Scary Godmother: The Revenge of Jimmy is a 2005 computer-animated comedy film and the sequel to Scary Godmother: Halloween Spooktakular (2003). It is based on Jill Thompson's second book in her Scary Godmother series, also named The Revenge of Jimmy. Britt McKillip, Tabitha St. Germain, Brittney Irvin, Garry Chalk, and Scott McNeil reprise their roles, while Alexander Ludwig, Richard Warke, Dexter Bell, and Nathan Tipple replace voice actors of characters from the first special, with Ludwig as Jimmy instead of Alex Doduk.

Plot 
Many Halloweens ago, Hannah's cousin, Jimmy, loved dressing up like a monster until last Halloween when he discovered that monsters are real and fears they will get him again this year; he plans to end Halloween to protect himself, while his friends, Daryl, Bert, and Katie, decide to go trick-or-treating with Hannah while distancing themselves from Jimmy due to his monster paranoia.

On the Fright Side, the Scary Godmother and her assortment of friends (Harry, Mr. Skully Pettibone, Bug-A-Boo, the vampire family of Max, Ruby, and Orson) are planning another annual Halloween party; however, the Fright Side is being affected by Jimmy's actions to end the holiday, such as smashing pumpkins in the pumpkin patch, sneaking into stores to contaminate candy and make costumes flammable, and vandalizing the abandoned spook house Hannah met the Godmother last time with toilet paper, and as this is happening he is slowly turning into an actual devil such as growing pointed ears, a unibrow, a scrunched-up nose, a wide grin and sharp teeth.

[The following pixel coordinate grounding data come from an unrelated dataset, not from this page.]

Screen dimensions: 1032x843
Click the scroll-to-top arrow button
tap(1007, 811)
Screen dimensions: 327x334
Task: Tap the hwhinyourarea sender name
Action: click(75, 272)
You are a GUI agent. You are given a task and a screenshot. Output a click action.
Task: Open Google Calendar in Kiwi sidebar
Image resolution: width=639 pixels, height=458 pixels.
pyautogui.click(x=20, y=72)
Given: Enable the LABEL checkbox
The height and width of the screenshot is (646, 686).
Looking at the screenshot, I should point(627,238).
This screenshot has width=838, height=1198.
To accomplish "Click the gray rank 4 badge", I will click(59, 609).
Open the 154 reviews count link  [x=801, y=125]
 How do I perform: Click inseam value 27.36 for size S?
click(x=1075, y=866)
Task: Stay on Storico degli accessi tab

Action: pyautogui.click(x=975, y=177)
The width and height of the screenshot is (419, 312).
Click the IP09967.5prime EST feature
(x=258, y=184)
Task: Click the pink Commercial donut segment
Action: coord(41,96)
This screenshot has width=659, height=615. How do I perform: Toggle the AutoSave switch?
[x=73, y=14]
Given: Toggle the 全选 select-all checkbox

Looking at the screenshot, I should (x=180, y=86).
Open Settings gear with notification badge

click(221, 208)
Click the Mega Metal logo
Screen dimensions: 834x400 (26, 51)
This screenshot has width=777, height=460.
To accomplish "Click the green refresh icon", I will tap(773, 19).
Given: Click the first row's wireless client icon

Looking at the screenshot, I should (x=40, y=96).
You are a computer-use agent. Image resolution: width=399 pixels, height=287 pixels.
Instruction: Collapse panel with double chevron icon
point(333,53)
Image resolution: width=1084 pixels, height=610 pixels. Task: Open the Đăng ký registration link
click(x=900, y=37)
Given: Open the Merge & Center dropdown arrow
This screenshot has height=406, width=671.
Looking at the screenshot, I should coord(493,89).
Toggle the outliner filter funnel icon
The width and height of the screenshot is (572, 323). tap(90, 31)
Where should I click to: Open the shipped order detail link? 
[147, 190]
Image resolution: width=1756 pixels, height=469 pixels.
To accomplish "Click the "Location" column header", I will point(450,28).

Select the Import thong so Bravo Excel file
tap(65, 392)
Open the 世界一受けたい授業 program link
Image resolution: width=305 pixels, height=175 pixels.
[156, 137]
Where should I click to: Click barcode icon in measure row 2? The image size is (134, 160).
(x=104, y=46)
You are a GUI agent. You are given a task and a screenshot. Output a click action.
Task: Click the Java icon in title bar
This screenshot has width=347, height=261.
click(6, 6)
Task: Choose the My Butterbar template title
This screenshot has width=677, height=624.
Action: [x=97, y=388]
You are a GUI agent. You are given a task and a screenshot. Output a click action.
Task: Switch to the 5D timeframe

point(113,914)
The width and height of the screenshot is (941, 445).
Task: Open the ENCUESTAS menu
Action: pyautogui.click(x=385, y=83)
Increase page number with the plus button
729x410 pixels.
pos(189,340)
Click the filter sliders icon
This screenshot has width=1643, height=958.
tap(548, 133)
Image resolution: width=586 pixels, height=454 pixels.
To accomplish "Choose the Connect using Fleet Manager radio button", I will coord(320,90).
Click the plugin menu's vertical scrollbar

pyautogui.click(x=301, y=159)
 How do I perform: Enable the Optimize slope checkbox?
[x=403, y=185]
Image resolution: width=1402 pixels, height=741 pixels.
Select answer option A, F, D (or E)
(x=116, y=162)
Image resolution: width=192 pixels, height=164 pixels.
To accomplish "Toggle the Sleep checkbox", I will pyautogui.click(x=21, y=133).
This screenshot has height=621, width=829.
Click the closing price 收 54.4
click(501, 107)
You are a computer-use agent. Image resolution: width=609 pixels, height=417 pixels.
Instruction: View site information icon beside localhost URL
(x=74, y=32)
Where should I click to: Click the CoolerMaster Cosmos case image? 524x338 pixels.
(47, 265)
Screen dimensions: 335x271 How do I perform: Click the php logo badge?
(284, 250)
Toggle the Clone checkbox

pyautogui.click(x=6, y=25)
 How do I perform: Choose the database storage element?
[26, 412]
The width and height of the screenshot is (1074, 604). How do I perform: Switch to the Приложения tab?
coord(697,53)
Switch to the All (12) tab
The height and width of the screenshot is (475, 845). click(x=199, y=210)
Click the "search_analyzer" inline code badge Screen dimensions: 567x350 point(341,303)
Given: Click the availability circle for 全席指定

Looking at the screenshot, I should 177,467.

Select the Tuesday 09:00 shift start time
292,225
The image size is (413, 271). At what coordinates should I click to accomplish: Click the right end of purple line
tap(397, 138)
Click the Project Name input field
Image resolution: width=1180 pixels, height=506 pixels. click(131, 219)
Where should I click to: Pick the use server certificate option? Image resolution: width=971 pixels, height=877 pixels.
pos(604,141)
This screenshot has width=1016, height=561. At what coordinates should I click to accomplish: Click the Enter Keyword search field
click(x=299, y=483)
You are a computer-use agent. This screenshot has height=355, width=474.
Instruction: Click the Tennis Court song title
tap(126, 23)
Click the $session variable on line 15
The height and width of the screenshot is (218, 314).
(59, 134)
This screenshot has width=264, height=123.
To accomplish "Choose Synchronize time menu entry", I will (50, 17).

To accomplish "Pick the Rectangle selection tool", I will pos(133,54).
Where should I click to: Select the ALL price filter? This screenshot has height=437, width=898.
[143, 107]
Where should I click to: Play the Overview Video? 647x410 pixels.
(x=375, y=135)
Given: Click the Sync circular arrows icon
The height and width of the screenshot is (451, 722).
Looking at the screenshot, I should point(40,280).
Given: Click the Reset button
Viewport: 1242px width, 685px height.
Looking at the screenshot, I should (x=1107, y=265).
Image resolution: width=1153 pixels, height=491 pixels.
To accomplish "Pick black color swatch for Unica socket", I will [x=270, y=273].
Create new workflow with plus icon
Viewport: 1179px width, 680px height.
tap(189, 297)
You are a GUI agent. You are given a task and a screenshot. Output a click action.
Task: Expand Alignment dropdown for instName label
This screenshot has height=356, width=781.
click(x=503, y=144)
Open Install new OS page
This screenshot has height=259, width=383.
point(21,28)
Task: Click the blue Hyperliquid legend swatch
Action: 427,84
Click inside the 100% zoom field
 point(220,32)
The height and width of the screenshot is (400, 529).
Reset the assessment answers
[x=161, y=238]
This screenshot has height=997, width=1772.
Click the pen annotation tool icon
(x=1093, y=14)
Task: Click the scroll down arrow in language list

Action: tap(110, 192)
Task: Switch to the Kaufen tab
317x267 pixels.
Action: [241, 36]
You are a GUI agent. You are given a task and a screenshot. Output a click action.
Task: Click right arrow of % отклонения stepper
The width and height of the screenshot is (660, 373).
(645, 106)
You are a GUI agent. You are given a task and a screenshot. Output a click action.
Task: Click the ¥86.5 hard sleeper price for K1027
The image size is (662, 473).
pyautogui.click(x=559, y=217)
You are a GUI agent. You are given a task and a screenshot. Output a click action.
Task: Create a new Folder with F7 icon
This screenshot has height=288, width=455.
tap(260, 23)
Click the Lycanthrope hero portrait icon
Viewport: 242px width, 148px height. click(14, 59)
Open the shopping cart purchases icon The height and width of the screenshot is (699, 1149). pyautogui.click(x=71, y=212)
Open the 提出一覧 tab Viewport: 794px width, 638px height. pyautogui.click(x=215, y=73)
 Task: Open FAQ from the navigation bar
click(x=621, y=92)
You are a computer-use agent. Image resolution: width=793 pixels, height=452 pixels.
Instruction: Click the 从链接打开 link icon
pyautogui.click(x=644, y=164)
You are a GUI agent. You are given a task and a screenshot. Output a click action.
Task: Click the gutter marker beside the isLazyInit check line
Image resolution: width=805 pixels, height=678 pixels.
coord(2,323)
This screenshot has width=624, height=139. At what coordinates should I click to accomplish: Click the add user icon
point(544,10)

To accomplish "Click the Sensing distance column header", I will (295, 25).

Hannah successfully gets around these hurdles by making the smashed pumpkin holes serve as mouth, making new treats not involving candy, and imagining the toilet paper on the house as a set of ghost, putting the Fright Side universe back together and stable. Hannah takes Daryl, Bert and Katie to the house, introducing them to the friendly monsters and having them be taken to the party on the Fright Side.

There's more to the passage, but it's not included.